Nikolai Naryshkin, PhD | Research Strategy Advisor
Nikolai Naryshkin is a molecular biologist and drug discovery professional with over 25 years of experience originating and leading R&D projects. He is currently Senior Vice President of therapeutic development and pipeline strategy at FL63, a Flagship Pioneering company. Prior to joining F63, Nikolai was at PTC Therapeutics where he led the SMA program that, in partnership with SMA Foundation and Roche, culminated in regulatory approval of Evrysdi (risdiplam), a first in class oral small molecule targeting splicing, for the treatment of spinal muscular atrophy. A major focus of Dr. Naryshkin's work has been the discovery and development of drug candidates targeting gene expression pathways in rare genetic disorders and diseases of altered gene expression. He also has extensive experience in evaluating emerging technologies, collaboration opportunities, and establishing lasting academia-industry partnerships. Dr. Naryshkin received his Ph.D. in bioorganic chemistry from Moscow State University in Moscow, Russia, and completed postdoctoral training in molecular biology at Rutgers University.

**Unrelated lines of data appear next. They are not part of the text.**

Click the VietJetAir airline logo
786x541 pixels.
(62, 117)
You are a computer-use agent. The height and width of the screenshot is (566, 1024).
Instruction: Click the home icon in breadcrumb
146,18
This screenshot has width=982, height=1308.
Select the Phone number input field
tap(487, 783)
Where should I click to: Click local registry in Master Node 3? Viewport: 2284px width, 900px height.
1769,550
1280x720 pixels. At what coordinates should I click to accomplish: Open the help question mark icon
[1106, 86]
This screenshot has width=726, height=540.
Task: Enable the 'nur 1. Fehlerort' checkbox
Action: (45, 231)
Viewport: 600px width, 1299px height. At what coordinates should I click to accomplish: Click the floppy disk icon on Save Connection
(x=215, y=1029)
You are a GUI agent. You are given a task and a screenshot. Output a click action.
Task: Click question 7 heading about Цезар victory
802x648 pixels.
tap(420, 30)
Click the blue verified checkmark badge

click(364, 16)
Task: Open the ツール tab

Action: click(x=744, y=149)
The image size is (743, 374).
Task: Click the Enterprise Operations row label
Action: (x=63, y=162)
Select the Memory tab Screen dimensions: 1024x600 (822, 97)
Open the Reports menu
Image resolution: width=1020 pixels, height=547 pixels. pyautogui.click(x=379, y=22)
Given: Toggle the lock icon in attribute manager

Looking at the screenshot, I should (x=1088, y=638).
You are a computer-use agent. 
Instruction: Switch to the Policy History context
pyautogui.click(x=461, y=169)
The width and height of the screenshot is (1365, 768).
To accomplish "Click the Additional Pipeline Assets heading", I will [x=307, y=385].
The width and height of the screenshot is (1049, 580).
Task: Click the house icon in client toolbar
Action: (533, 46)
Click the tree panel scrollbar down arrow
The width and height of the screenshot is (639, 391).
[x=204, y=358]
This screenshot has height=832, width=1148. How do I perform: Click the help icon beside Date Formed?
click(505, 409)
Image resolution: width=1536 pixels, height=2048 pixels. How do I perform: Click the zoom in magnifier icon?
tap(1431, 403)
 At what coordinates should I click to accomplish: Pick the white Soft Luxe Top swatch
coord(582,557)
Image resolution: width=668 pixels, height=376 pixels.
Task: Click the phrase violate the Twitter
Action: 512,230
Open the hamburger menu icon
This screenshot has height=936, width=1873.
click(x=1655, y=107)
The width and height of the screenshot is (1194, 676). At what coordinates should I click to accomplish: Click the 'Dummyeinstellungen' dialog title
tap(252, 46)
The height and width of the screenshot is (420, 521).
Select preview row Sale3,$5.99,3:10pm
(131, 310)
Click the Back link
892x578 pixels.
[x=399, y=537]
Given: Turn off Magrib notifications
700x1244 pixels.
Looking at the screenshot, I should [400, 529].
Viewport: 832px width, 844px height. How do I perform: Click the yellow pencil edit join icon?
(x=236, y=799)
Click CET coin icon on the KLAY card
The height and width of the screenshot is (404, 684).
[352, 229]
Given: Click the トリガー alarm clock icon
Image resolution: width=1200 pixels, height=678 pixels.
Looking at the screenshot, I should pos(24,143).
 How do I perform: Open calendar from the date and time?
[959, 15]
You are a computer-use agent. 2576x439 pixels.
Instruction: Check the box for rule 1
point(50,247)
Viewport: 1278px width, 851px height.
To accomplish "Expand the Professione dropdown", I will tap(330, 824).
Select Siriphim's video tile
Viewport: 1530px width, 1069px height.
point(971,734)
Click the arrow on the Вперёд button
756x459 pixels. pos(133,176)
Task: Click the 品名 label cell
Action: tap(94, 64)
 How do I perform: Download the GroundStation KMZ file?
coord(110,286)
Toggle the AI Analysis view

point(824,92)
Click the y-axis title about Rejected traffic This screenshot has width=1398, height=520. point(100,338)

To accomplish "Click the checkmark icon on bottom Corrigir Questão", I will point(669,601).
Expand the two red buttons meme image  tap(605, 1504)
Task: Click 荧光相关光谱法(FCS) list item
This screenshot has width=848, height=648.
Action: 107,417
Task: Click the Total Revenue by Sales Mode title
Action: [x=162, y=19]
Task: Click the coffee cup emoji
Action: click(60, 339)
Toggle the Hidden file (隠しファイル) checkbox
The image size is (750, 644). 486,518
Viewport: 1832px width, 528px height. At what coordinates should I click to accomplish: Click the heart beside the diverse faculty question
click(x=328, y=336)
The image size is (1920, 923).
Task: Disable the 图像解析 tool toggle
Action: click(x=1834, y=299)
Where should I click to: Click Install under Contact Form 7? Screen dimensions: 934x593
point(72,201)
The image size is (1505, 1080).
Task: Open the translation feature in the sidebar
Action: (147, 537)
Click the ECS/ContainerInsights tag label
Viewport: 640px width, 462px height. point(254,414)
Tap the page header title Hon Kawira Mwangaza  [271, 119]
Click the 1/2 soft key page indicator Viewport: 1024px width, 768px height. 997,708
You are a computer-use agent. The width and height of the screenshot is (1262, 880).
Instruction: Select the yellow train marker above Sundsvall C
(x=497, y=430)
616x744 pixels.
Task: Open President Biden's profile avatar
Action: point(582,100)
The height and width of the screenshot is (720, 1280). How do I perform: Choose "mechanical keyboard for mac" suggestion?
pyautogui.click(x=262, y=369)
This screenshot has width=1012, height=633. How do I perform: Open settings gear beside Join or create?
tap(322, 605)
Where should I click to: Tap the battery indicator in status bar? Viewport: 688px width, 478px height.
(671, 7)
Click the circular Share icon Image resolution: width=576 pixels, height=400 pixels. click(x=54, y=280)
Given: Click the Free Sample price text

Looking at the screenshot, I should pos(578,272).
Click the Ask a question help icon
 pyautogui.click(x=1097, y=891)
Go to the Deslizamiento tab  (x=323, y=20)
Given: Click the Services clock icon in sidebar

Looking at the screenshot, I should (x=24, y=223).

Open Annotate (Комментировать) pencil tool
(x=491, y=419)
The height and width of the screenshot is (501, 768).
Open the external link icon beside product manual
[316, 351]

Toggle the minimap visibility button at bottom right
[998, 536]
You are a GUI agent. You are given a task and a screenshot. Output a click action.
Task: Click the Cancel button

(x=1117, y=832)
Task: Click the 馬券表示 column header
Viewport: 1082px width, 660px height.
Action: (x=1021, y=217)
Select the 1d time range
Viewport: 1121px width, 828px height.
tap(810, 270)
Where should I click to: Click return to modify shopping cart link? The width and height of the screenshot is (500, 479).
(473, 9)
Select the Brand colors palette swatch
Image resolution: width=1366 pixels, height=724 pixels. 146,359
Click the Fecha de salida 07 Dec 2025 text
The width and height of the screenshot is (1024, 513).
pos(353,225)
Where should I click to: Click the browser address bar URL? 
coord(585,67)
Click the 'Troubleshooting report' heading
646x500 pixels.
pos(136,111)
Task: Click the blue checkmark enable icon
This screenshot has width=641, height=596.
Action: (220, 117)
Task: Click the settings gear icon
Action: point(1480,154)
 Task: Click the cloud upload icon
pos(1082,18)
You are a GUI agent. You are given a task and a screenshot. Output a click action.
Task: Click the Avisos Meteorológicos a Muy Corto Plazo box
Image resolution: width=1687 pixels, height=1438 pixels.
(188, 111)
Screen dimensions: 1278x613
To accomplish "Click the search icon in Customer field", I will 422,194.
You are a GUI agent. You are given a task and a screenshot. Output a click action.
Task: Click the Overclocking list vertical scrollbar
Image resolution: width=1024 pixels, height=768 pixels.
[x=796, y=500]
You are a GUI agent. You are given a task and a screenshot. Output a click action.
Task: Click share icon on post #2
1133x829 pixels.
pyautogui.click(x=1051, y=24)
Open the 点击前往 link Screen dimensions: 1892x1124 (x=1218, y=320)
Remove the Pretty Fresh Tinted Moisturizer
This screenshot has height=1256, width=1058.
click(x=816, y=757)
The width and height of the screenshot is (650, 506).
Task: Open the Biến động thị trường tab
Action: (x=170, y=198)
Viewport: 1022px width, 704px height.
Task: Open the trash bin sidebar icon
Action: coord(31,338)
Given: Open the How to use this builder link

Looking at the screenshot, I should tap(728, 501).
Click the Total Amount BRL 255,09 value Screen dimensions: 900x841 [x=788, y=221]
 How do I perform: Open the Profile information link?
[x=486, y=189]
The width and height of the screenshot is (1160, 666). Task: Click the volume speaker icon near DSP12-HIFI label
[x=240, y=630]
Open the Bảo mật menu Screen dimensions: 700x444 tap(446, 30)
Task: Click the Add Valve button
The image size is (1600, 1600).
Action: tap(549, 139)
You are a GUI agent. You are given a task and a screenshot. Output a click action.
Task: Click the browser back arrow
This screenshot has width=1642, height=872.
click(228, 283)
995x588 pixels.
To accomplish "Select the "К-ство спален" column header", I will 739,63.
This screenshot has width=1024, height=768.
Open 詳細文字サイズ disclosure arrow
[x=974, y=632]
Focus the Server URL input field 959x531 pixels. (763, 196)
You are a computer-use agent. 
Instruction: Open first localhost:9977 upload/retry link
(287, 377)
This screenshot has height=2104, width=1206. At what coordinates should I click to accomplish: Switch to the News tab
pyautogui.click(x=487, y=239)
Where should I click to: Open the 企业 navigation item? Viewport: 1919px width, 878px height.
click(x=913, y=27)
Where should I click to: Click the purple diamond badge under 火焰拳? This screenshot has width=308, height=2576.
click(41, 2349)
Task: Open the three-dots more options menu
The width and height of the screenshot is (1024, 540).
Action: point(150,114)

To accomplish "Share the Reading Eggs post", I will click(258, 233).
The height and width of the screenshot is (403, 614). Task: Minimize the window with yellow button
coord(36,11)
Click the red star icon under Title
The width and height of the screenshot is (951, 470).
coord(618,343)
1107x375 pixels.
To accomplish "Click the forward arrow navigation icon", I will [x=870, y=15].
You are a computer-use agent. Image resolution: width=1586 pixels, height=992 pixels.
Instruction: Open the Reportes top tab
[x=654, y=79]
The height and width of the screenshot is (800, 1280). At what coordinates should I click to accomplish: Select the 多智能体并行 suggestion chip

Marla Weetall, PhD | Research Strategy Advisor
Marla Weetall has worked in the pharmaceutical/ biotechnology industry for more than 28 years, first at Sandoz/ Novartis for 8 years and now at PTC Therapeutics, Inc. for 20 years. She has a broad range of interests and professional experience across multiple therapeutic diseases and using different therapeutic modalities. She has a strong-interest in PK-PD and extensive experience using animal models of disease. This includes utilizing PK-PD and animal models early in discovery to shorten the time for the drug discovery process and in identifying potential clinical biomarkers in the preclinical drug discovery process than can be utilized early in Clinical Development. She has contributed to the discovery of 12 compounds that have gone into the late-stage development and the clinic including risdiplam (a small molecule that alters the splicing of the SMN2 gene for use in SMA), envododstat (an inhibitor of the enzyme DHODH for use in COVID19 and in AML), unesbulin (a small molecule microtubule inhibitor for use in sarcoma and brain tumors), and ataluren (for use in genetic disorders caused by a nonsense mutation). She is an author on more than 65 peer-reviewed papers and included in more than 30 patents. Marla obtained both her BS (Biochemistry) and her PhD (Biophysical Chemistry, PhD Thesis focused on the High Affinity IgE receptor) from Cornell University.